» Data for this task:
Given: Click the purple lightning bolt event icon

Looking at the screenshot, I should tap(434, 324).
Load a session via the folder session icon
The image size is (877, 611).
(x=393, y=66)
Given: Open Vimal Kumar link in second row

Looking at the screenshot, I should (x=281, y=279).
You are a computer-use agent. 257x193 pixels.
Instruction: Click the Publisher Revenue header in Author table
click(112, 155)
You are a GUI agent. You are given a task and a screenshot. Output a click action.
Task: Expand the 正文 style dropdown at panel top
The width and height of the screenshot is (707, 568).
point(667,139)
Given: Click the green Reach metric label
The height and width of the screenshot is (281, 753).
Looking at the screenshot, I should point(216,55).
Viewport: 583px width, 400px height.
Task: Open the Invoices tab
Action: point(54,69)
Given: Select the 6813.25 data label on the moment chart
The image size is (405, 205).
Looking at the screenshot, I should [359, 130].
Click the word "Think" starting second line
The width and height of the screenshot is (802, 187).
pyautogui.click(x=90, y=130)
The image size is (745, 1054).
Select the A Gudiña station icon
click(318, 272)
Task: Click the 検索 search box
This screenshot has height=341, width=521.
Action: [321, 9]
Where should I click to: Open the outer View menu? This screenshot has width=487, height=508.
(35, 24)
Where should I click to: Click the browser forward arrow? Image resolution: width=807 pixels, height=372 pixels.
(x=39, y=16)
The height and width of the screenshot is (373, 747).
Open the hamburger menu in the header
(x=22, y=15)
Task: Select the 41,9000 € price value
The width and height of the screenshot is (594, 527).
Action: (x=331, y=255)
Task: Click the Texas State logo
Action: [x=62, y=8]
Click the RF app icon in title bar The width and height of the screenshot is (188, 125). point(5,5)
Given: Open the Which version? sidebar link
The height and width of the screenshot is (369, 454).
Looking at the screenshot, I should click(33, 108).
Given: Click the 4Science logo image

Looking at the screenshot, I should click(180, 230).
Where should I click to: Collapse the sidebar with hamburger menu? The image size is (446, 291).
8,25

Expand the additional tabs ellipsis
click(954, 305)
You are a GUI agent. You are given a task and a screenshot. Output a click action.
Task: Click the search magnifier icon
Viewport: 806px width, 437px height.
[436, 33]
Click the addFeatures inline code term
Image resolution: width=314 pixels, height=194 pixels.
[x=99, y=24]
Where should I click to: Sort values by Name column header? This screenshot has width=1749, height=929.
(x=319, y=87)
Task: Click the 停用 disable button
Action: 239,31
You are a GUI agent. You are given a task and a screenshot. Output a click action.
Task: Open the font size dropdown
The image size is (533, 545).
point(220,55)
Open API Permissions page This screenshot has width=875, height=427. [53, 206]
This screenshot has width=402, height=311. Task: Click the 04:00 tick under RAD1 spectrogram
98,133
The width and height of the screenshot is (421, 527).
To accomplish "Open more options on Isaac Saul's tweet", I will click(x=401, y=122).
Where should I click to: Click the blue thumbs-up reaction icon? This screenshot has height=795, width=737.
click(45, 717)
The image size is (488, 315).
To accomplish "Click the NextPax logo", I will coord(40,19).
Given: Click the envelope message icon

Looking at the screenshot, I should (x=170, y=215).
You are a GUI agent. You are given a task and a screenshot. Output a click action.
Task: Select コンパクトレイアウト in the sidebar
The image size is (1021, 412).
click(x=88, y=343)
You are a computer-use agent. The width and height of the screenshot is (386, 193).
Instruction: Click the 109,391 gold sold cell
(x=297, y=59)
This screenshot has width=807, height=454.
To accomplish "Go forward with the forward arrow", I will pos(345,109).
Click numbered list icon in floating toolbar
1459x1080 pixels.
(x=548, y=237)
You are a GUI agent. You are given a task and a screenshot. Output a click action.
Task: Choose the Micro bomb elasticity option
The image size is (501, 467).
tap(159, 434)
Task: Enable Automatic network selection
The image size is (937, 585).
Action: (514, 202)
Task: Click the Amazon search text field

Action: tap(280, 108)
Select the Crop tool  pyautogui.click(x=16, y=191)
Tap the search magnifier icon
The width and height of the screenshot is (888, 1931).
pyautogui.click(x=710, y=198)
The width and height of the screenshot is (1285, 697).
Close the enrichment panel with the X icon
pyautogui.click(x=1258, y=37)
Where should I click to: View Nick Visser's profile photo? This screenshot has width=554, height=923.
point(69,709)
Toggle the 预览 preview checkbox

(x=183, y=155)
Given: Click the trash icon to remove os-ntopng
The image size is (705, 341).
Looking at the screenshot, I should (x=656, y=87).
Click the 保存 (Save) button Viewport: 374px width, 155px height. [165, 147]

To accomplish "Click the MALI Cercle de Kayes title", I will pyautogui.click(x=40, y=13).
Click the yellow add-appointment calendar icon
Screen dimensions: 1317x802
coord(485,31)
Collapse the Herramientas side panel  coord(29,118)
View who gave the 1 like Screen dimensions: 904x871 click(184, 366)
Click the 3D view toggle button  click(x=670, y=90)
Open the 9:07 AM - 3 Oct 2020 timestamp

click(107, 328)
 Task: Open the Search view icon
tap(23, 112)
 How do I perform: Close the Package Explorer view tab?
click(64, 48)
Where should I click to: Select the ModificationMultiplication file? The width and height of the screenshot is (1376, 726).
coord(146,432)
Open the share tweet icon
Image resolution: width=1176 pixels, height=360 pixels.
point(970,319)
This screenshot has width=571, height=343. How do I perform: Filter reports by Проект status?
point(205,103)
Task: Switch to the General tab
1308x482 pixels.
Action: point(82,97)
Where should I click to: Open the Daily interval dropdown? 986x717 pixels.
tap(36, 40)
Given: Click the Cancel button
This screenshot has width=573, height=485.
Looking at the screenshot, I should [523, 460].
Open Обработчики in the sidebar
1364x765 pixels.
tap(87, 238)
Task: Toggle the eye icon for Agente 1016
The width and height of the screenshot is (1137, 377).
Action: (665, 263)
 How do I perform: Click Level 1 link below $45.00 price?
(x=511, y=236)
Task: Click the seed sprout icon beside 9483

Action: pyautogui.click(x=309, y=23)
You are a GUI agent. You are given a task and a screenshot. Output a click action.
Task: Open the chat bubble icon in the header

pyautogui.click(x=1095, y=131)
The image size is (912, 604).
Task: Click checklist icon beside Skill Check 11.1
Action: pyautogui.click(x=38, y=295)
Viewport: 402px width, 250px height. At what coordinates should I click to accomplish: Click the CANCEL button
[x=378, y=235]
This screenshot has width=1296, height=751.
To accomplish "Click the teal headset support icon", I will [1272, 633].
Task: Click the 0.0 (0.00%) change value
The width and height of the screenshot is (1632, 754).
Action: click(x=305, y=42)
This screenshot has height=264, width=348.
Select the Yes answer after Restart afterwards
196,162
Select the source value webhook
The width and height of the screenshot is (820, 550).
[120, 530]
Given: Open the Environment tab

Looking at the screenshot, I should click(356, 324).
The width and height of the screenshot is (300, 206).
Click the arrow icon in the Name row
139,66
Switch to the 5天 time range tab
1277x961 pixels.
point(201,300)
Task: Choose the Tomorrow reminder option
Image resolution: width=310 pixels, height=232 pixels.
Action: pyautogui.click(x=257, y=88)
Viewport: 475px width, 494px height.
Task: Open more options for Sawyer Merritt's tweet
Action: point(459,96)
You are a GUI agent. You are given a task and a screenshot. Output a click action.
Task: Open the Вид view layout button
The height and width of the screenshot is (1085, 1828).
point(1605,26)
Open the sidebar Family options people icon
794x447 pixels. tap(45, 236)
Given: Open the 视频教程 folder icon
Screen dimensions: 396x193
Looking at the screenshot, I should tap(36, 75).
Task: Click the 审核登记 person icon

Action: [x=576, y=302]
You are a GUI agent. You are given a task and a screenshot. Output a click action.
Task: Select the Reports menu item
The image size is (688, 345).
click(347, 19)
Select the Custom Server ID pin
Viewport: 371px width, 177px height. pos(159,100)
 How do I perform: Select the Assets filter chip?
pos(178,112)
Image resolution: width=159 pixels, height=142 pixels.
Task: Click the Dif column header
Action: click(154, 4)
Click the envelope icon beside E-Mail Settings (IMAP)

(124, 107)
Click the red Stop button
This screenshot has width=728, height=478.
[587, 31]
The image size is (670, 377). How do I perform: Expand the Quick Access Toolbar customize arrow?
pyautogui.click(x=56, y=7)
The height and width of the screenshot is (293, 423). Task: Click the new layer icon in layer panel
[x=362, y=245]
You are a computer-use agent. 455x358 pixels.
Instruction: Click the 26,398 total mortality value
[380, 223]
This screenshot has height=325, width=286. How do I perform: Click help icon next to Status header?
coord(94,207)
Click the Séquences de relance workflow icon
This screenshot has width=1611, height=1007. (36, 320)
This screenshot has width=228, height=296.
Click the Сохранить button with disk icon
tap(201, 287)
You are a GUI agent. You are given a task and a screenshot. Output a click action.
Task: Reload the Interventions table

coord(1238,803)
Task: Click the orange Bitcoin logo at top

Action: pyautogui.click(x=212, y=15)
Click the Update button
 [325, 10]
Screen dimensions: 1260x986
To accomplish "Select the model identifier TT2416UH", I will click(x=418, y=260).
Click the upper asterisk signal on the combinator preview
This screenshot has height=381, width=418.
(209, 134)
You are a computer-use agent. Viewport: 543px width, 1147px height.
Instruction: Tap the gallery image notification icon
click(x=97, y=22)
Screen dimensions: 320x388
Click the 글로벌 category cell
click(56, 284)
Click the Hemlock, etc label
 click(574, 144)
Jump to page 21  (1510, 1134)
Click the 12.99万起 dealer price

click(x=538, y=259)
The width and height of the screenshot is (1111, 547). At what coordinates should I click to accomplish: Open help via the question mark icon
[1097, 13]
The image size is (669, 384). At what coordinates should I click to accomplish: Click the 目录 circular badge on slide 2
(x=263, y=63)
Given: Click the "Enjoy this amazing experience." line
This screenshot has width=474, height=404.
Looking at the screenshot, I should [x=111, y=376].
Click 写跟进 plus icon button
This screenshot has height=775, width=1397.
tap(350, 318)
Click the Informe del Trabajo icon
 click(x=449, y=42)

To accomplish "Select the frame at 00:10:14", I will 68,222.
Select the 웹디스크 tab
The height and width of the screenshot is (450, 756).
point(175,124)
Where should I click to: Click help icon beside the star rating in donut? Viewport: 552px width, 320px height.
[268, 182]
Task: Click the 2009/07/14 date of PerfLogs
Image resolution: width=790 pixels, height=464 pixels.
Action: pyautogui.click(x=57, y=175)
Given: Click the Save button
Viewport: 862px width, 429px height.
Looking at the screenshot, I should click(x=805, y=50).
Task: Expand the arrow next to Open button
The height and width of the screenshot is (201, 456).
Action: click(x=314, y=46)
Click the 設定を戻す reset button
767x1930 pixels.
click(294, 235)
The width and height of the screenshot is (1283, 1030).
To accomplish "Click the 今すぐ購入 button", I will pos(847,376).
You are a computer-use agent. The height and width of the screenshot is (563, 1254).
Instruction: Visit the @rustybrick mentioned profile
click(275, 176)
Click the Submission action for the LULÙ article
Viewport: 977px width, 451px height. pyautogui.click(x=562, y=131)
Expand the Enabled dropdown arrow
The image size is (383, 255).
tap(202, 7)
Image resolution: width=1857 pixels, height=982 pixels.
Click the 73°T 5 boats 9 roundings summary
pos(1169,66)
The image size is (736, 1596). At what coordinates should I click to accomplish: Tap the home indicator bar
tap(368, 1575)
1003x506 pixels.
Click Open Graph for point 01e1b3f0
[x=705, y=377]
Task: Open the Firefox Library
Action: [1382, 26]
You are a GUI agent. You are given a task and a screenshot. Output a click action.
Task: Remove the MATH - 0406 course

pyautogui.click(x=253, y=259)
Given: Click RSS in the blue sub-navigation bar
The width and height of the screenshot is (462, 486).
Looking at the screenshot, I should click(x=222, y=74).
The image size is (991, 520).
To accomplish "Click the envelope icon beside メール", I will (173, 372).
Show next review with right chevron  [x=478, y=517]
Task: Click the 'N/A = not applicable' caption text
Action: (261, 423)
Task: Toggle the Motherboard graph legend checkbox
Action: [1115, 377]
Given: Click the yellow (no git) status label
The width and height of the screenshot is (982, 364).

» Stated goal: Duplicate the part of the records that opens with the line containing "will pyautogui.click(x=40, y=13)." and closes with the line containing "point(970,319)", with both of those lines included.

» Result:
To accomplish "Click the MALI Cercle de Kayes title", I will pyautogui.click(x=40, y=13).
Click the yellow add-appointment calendar icon
Screen dimensions: 1317x802
coord(485,31)
Collapse the Herramientas side panel  coord(29,118)
View who gave the 1 like Screen dimensions: 904x871 click(184, 366)
Click the 3D view toggle button  click(x=670, y=90)
Open the 9:07 AM - 3 Oct 2020 timestamp

click(107, 328)
 Task: Open the Search view icon
tap(23, 112)
 How do I perform: Close the Package Explorer view tab?
click(64, 48)
Where should I click to: Select the ModificationMultiplication file? The width and height of the screenshot is (1376, 726).
coord(146,432)
Open the share tweet icon
Image resolution: width=1176 pixels, height=360 pixels.
point(970,319)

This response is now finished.